CBD for arthritis and gum disease. A team of Israeli, British, and American scientists analyzed the anti-inflammatory and painkilling effects of synthetic CBD in an animal model of arthritis. “CBD was shown to exert a potent analgesic effect” in preclinical research, which shed new light on CBD’s “anti-inflammatory mechanisms of action.” Another preclinical probe, conducted at the University of Leeds School of Dentistry in the UK, documented the potent anti-inflammatory effects of CBD on gum disease. The ability of CBD to modulate immune function “could provide possible therapeutic applications in the field of periodontal research,” the Leeds study concluded.
CBD oil products
There’s good reason to be excited about CBD’s potential health benefits, but a word of caution is necessary. Administering pure CBD to animals in a controlled laboratory setting is not the same as human consumption of a CBD oil product purchased from an unregulated internet storefront.

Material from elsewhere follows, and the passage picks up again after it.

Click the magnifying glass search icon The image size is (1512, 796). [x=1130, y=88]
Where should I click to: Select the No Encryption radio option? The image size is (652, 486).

The Prague-based International Cannabis and Cannabinoids Institute (ICCI) analyzed the quality of 70 hemp-derived CBD oil samples available in the European Union, and the results reported at the ICRS symposium were sobering, to say the least. Twenty percent of the samples contained less CBD than indicated on the label. THC was present in 89 percent of the samples, but in most cases no amount of THC was provided. And traces of highly toxic polycyclic aromatic hydrocarbons were found in all the oils tested, underscoring the strong need for better extraction and processing practices by CBD product-makers.
Similar problems plague the CBD market in the United States. Inaccurate or incomplete CBD product labels undermine a consumer’s ability to make well-informed decisions. According to researchers at Thomas Jefferson University in Philadelphia and Washington University in St. Louis: “Recent studies have demonstrated that hemp-derived CBD products purchased over the internet are frequently mislabeled, contaminated, or are outright fraudulent (contain no cannabinoids whatsoever). Therefore, patients are more likely to receive medical benefit from products that are routed through state-licensed cannabis markets, where lab testing for CBD content is required.”
Licensed cannabis dispensaries and delivery services also need to up their game and improve their product offerings. “Despite the obvious medical benefits, the availability of CBD-containing products in state-licensed retail stores is highly variable and surprisingly sparse. In one Pennsylvania store only 20 of products (39 or 196) contained CBD,” the U.S. researchers noted. “Results highlight the need for expanded patient access to CBD products.”